**Vorliegender Text:**
☆ ☆ ☆

# VULKANBIKE 10. SEPTEMBER 2016



## pacechris (19. August 2016)

Wer ist dabei? 



Ultra-Marathon: ca. 100 Kilometer und ca. 2.300 Höhenmeter – ab Jahrgang 1997 und älter
Marathon: ca. 85 Kilometer und ca. 2.000 Höhenmeter – ab Jahrgang 1997 und älter
Halbmarathon: ca. 60 Kilometer und ca. 1.300 Höhenmeter – ab Jahrgang 1999 und älter
Sport-Track: ca. 35 Kilometer und ca. 900 Höhenmeter – ab Jahrgang 1997 und älter
Jugend-Cup: ca. 30 Kilometer und ca. 900 Höhenmeter (+ 5 Kilometer neutralisiert) – Jahrgang 1998 bis 2003
GesundLand-Strecke (ohne Zeitnahme): ca. 20 Kilometer und ca. 550 Höhenmeter

http://vulkan.bike


----------



## Titanbein1302 (21. August 2016)

Nix für ebiker dabei?


----------



## MTB-News.de




----------



## pacechris (21. August 2016)

Titanbein1302 schrieb:


> Nix für ebiker dabei?



*E-Bike Wertung +++ NEU +++ NEU +++ NEU +++*
Die E-Bike Challenge wird auf der 35 Kilometer Strecke ausgetragen. Hierzu starten die E-Bikes aus der erste Startreihe um 10 Uhr. Nur diese Strecke geht bei E-Bike-Fahrern in die Wertung ein. Auf allen anderen Strecken dürfen E-Biker auch fahren, allerdings ohne Wertung. Zugelassen sind handelsübliche E-Bikes/Pedelecs (keine S-Pedelecs).

☆ ☆ ☆

**Was zu tun ist:**
1/ Übersetze diesen Satz aus dem Forumsthread zum Vulkanbike ins Englische: „Die E-Bike Challenge wird auf der 35 Kilometer Strecke ausgetragen.“
2/ Schreib aus dem Forumsthread zum Vulkanbike alles ab, von „## pacechris (21.“ bis hinunter zu „E-Bikes/Pedelecs (keine S-Pedelecs).“.
3/ Schreib den Forumsthread zum Vulkanbike nach seinem letzten Satz weiter.

**Bereitgestellte Daten:**

☆ ☆ ☆

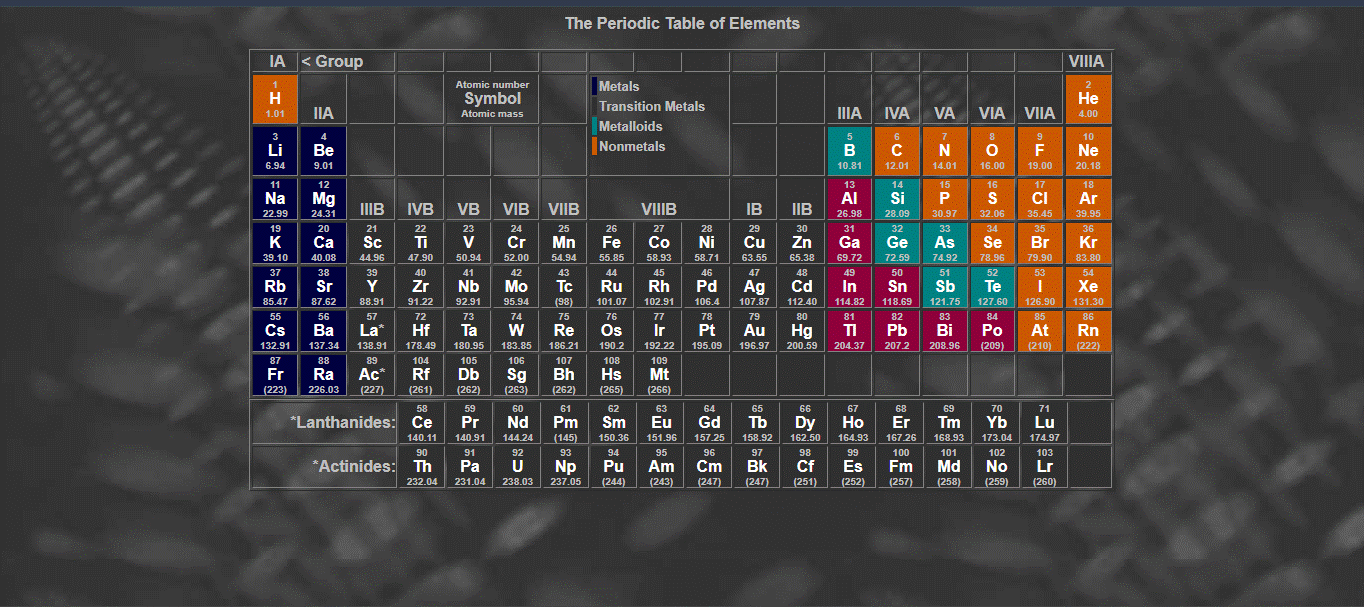Select the Lutetium (Lu) lanthanide cell
This screenshot has height=607, width=1364.
tap(1044, 423)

☆ ☆ ☆

**Antworten der Reihe nach:**
1/ The e-bike challenge is held on the 35-kilometer course.

2/
## pacechris (21. August 2016)

Titanbein1302 schrieb:


> Nix für ebiker dabei?



*E-Bike Wertung +++ NEU +++ NEU +++ NEU +++*
Die E-Bike Challenge wird auf der 35 Kilometer Strecke ausgetragen. Hierzu starten die E-Bikes aus der erste Startreihe um 10 Uhr. Nur diese Strecke geht bei E-Bike-Fahrern in die Wertung ein. Auf allen anderen Strecken dürfen E-Biker auch fahren, allerdings ohne Wertung. Zugelassen sind handelsübliche E-Bikes/Pedelecs (keine S-Pedelecs).

3/
Pro E-Bike/Pedelec darf nur ein Akku verwendet werden.

Extra für dich in die ausschreibung geschaut


----------



## Titanbein1302 (21. August 2016)

Aber ich denke ich fahre die ctf in freisen mit. Da kann ich mit Frauchen fahren. Auch wenn ich da muss wieder Retro biker machen.


----------



## pacechris (21. August 2016)

Titanbein1302 schrieb:


> Aber ich denke ich fahre die ctf in freisen mit. Da kann ich mit Frauchen fahren. Auch wenn ich da muss wieder Retro biker machen.



Wo wann ist denn die?


----------



## Titanbein1302 (21. August 2016)

10.09 2 std rennen

11.09. ctf.


----------



## pacechris (21. August 2016)

Titanbein1302 schrieb:


> 10.09 2 std rennen
> 
> 11.09. ctf.



Die CTF hab ich irgendwie übersehen....schade..

Es kann sein das ich in Daun ein "Wellneswochende" verbringe mit zwei übernachtungen. Freitag anreisen, abendes lecker Steak essen, Samstag Marathon fahren und danach ganz viele Essen massage usw.  Sonntag locker nach hause.


----------



## pacechris (21. August 2016)

pacechris schrieb:


> Die CTF hab ich irgendwie übersehen....schade..
> 
> Es kann sein das ich in Daun ein "Wellneswochende" verbringe mit zwei übernachtungen. Freitag anreisen, abendes lecker Steak essen, Samstag Marathon fahren und danach ganz viele Essen massage usw.  Sonntag locker nach hause.




EDIT:
Hotel ist gebucht


----------



## Titanbein1302 (21. August 2016)

So ist das halt, wenn Mann allein auf der kleinen Welt ist.


----------



## pacechris (21. August 2016)

Titanbein1302 schrieb:


> So ist das halt, wenn Mann allein auf der kleinen Welt ist.


Freundin kommt noch mit. 

Es hat alles seine vor und nachteile im Leben.


----------



## chris362 (21. August 2016)

Ich bin dabei, fahre die kleine Sport-Track Runde mit...


----------



## MTB-News.de




----------



## pacechris (25. August 2016)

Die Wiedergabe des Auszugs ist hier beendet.